[Pixel coordinate grounding data]
=====

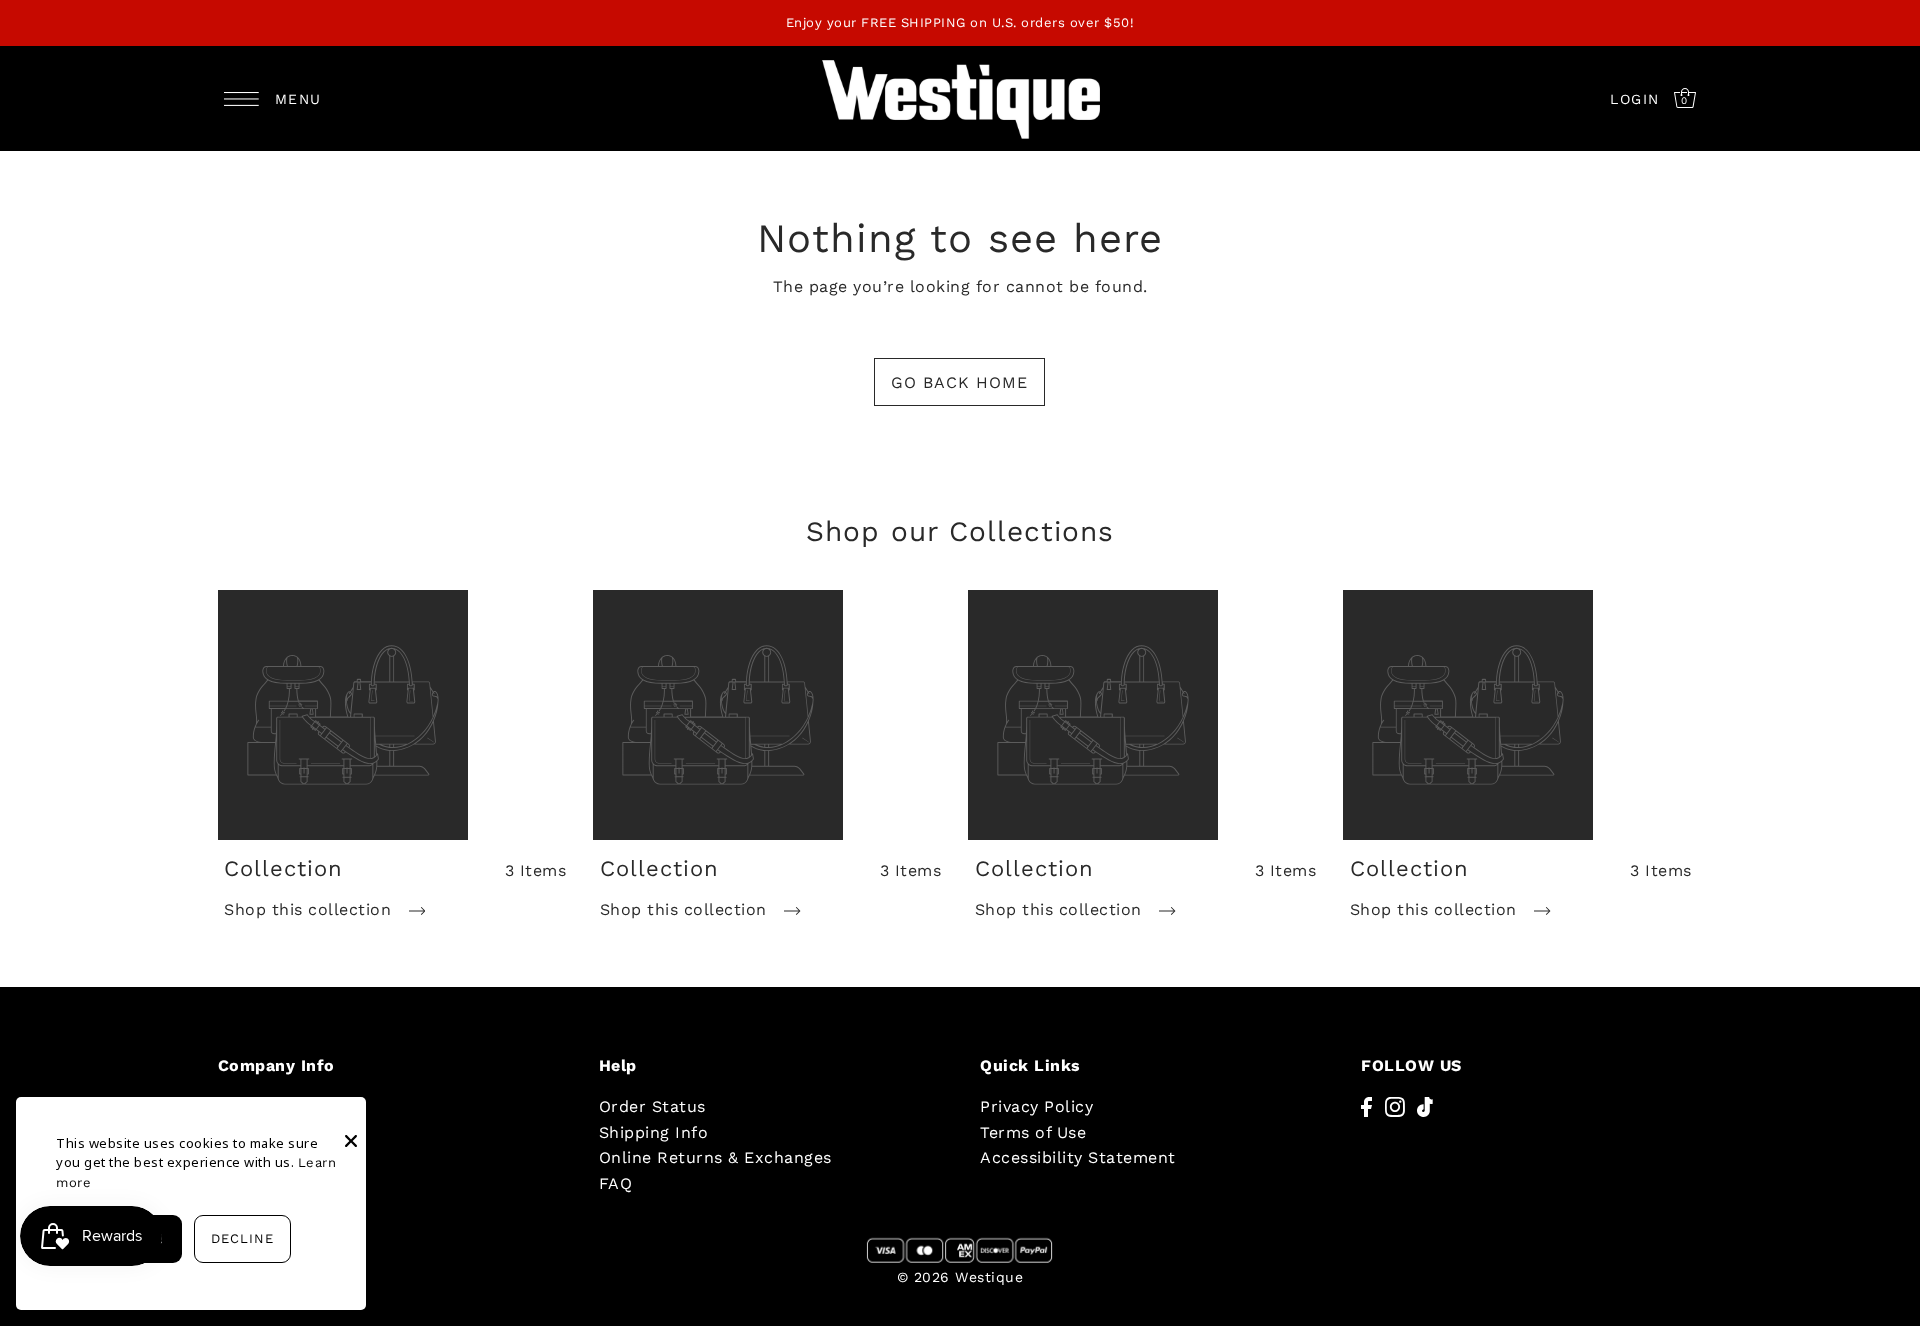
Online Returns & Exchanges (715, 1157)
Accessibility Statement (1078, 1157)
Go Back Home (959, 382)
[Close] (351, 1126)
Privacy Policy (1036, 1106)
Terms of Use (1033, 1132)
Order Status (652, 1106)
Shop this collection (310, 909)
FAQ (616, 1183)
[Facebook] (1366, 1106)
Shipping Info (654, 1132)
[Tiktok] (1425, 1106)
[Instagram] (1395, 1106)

=====

### [TASK TO COMPLETE]
Copy out all the data exactly. The images should not appear in the copy.

### [OUTPUT BELOW]
Online Returns & Exchanges (715, 1157)
Accessibility Statement (1078, 1157)
Go Back Home (959, 382)
[Close] (351, 1126)
Privacy Policy (1036, 1106)
Terms of Use (1033, 1132)
Order Status (652, 1106)
Shop this collection (310, 909)
FAQ (616, 1183)
[Facebook] (1366, 1106)
Shipping Info (654, 1132)
[Tiktok] (1425, 1106)
[Instagram] (1395, 1106)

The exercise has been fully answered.